Today was the last day Mrs. Buck and Olivia will be staying with us. Consequentially, my mom decided we should do something fun, so we went to Covered Bridge Pizza in Conneaut and the beach. The food at the restaurant was delicious, and it was wonderful to lay out in the sun and relax with family and friends.
But then, when we got in the car to come home, my mom got a call from my dad. My Great Aunt Ether died today. It was all the more horrible because cousin Jeff, her son, is in charge of the construction of our garage, and he was over at our house when he received the news. Aunt Esther is with the Lord now, and I'll always remember how she was always smiling and how her sweet laugh was so infectious that even my crabbiest relative couldn't help but join in the mirth. Please be praying for the family; it's come as a shock, and there's much grief being spread around.

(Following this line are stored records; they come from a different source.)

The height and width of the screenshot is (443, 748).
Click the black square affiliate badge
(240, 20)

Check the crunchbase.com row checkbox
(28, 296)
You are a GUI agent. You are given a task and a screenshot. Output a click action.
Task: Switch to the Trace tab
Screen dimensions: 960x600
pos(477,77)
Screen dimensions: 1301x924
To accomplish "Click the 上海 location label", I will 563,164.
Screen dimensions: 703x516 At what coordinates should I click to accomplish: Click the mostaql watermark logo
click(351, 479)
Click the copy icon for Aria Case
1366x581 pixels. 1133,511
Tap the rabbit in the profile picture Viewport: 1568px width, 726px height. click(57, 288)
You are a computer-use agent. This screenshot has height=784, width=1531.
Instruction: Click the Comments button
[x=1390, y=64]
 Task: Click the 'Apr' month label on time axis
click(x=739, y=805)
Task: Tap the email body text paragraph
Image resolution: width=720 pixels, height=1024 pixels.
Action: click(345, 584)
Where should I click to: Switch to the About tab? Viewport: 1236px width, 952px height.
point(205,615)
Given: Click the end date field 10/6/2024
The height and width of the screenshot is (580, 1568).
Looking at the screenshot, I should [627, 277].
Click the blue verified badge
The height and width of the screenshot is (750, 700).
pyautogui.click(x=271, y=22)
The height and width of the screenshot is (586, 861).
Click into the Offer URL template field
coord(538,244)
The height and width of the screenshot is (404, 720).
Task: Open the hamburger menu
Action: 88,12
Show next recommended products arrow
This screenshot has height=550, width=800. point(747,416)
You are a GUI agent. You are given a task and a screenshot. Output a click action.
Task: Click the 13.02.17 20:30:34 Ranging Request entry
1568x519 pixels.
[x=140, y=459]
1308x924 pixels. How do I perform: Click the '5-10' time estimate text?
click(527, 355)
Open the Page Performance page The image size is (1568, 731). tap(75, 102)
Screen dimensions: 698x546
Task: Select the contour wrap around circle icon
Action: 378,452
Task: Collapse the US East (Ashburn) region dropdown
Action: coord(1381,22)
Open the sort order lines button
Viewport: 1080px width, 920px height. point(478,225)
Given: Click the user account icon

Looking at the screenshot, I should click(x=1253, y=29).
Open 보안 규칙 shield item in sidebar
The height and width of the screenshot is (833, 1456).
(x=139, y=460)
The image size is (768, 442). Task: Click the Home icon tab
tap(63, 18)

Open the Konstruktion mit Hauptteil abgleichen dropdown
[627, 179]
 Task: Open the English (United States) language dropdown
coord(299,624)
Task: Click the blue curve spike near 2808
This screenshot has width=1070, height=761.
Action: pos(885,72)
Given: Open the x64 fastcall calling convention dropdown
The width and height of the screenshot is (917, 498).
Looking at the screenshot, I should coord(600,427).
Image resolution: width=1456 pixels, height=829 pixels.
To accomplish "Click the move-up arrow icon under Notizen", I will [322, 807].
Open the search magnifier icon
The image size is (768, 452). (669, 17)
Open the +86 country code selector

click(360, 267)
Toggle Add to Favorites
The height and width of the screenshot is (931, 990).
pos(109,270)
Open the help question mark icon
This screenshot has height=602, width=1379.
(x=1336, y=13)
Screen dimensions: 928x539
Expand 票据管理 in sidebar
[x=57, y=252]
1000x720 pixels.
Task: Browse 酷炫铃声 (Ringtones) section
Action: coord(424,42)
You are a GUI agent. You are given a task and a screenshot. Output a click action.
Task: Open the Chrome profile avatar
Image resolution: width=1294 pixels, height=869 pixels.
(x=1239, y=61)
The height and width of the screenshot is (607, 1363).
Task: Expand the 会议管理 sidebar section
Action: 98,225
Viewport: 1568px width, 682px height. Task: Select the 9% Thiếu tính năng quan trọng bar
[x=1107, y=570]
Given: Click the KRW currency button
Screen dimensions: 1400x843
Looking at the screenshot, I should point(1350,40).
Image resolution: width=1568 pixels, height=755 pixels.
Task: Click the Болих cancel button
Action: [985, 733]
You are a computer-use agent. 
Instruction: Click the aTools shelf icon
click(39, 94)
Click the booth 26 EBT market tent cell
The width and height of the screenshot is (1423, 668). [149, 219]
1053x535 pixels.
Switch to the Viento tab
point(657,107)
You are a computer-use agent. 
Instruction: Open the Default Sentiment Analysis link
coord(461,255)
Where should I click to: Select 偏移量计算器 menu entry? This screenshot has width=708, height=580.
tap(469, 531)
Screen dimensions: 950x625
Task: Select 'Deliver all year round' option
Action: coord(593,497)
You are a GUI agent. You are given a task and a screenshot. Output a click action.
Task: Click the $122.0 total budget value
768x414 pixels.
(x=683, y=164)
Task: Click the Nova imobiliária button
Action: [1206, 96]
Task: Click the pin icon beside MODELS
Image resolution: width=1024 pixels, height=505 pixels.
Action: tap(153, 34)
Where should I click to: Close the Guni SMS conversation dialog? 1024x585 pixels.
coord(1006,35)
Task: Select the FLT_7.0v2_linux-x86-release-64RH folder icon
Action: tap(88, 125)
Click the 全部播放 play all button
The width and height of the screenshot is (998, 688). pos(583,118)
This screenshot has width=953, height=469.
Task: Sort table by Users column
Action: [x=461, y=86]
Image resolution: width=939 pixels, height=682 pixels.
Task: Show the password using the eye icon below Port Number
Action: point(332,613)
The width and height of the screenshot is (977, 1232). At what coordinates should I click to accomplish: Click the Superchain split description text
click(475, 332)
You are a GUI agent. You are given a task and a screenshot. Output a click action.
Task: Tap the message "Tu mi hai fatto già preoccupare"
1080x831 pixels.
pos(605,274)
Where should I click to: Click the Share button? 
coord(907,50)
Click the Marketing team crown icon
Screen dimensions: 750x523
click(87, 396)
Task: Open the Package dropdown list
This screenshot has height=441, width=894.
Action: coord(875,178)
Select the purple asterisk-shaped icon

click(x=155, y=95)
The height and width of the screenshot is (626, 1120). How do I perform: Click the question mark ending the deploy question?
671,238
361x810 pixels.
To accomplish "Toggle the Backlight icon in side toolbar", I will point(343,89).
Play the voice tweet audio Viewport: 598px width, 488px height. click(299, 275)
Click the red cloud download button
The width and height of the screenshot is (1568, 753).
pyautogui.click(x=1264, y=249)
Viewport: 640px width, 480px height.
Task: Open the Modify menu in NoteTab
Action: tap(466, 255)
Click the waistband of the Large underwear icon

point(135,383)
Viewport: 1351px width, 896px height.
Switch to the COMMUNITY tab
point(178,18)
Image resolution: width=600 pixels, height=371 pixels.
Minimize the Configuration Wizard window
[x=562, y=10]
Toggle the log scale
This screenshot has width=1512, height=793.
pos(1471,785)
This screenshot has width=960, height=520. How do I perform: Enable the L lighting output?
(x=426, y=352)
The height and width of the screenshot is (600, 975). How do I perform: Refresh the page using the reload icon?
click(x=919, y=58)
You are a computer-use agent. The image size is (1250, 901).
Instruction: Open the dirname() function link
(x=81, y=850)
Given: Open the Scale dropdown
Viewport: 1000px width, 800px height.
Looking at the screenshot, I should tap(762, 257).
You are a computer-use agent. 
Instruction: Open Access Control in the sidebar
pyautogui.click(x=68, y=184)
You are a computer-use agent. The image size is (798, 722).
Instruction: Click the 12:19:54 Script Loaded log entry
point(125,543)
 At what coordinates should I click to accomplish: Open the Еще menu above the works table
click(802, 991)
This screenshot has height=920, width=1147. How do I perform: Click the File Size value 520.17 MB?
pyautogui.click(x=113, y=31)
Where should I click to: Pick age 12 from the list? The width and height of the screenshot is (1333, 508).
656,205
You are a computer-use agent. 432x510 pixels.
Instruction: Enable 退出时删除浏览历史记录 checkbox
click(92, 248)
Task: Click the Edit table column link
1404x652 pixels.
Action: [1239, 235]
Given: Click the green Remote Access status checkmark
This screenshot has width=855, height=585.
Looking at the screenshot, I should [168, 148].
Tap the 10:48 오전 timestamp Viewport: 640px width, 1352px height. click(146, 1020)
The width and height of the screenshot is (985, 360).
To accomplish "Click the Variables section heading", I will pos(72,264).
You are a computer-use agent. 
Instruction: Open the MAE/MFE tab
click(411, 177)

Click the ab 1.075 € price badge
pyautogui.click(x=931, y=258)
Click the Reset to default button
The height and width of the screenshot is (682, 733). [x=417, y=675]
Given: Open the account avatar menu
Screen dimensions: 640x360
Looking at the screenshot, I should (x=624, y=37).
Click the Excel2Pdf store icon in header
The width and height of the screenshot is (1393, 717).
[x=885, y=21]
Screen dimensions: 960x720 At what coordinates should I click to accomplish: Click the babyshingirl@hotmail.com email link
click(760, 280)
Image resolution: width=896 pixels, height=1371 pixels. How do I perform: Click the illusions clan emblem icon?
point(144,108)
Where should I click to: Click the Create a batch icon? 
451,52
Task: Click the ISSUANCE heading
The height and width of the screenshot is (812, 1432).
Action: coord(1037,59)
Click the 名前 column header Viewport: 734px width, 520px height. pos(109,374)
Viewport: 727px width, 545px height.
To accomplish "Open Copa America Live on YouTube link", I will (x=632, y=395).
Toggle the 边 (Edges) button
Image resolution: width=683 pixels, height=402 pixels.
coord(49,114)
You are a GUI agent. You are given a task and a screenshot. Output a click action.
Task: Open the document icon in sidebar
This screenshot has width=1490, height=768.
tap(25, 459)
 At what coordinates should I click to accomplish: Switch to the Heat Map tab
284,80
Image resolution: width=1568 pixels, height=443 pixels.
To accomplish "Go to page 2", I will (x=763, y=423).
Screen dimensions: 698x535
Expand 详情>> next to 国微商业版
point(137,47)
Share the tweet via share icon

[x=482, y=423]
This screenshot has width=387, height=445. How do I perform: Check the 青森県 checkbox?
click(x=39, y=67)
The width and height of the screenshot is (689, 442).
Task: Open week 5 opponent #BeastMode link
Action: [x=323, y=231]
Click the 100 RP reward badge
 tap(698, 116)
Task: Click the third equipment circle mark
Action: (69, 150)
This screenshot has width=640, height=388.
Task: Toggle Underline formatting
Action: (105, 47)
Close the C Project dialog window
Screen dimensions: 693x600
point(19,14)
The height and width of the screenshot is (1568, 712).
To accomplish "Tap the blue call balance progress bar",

The Bucks, Mom, Rosey, and I went to Dairy Queen to get ice cream, and we just got back a little while ago. Mrs. Buck and Olivia are leaving tomorrow, hopefully before nine o'clock. They were wonderful guests while they stayed with us.
One last note before I post this: an update on Enoch. He absolutely loves his new home, and everyone adores him...except our other cats. He's not phased by it, though; he loves to chase them around. He's smart enough to avoid Mercy, our smallest, black cat who reigns as queen of the house, but he continually antagonizes Rosey's insane tortoiseshell cat Misty and my pretty darling Jael. (I'll try to post pictures soon.) He's very spunky, and they just don't have the patience. It's been amusing for us, but not for Misty and Jael. Misty's taken to hiding under my bed when he wants to play, and Jael is sulkier than usual, but it'll pass soon. I know from experience that these things always pass. He'll become a regular member of the family, even if the other cats never quite like him. Mercy still doesn't like Jael (who I got last January after my cat Gideon drowned in my pond), but I think Enoch will be accepted after a couple months.
That's it, I suppose. This is by far my longest post yet, but as there doesn't seem to be a limit, it doesn't really matter. Adieu to you all!